Ocampo has been a vital presence on the international art scene for the past thirty years, with a reputation for fearlessly tackling the taboos and cherished icons of society and of the art world itself. Born in Metro Manila, the Philippines, in 1965, he moved to California in 1985, living first in Los Angeles from 1985-1994 and, after a few years in Spain, residing in San Francisco from 1999-2005. His first solo exhibition, which took place in LA in 1988, set the stage for a rapid rise to international prominence. By the early 1990s, his reputation was firmly established, with inclusion in Documenta IX (1992), and the Venice Biennale (1993). He was the youngest artist participating in Helter Skelter: L.A. Art in the 1990s at The Museum of Contemporary Art, Los Angeles, in 1992, a seminal and at times controversial exhibition featuring artists such as Chris Burden, Mike Kelley, Paul McCarthy, Raymond Pettibon, Charles Ray, and Jim Shaw. Ocampo is considered a key figure in the Los Angeles art scene of that time, when he was noted for his bold use of a highly charged iconography that combined Catholic imagery with motifs associated with racial and political oppression. His paintings made powerful, often conflicted, statements about the vicissitudes of personal and group identities, and illustrated, sometimes quite graphically, the psychic wounds that cut deep into the body of contemporary society, translating the visceral force of Spanish Catholic art, with its bleeding Christs and tortured saints, into our postmodern, more secular era of doubt, uncertainty, and instability.

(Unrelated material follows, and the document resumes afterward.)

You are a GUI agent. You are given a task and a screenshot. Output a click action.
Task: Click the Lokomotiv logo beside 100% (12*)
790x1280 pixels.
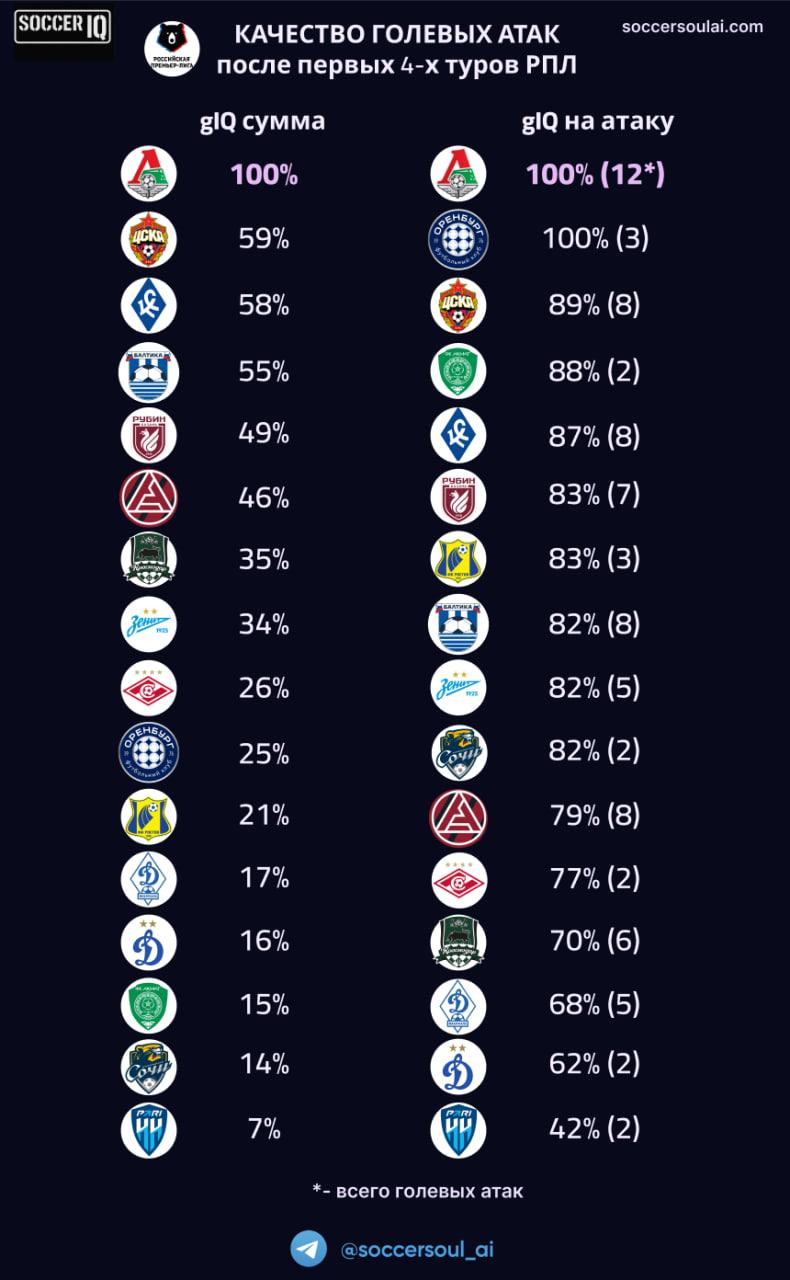click(x=458, y=175)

Ocampo moved back to the Philippines in 2005 and continues to be based primarily in Manila, where he has remained quite active in the local art scene, mentoring a generation of younger artists. In recent years, his works have featured more mysterious yet emotionally charged motifs that evoke an inner world of haunting visions and nightmares. He often makes use of an eclectic array of quasi-religious, highly idiosyncratic icons featuring teeth, fetuses, sausages, and body parts alongside more traditional Christian motifs. The process of artistic creation is often a central concern, with many works making ironic commentaries on notions of artistic inspiration, originality, and the anxiety of influence. The artist himself is frequently the subject of parody and self-mockery, sometimes appearing as a buzzard, a kind of cultural scavenger, or assuming slightly deranged alter egos. He frequently includes sly references to the works of other artists, just as in the past he often referred to the work of provincial painters of Catholic altars. His work was featured in the Philippine Pavilion in the 2017 Venice Biennale (see photo above), with a monumental installation of new paintings alongside three works from the mid-1990s.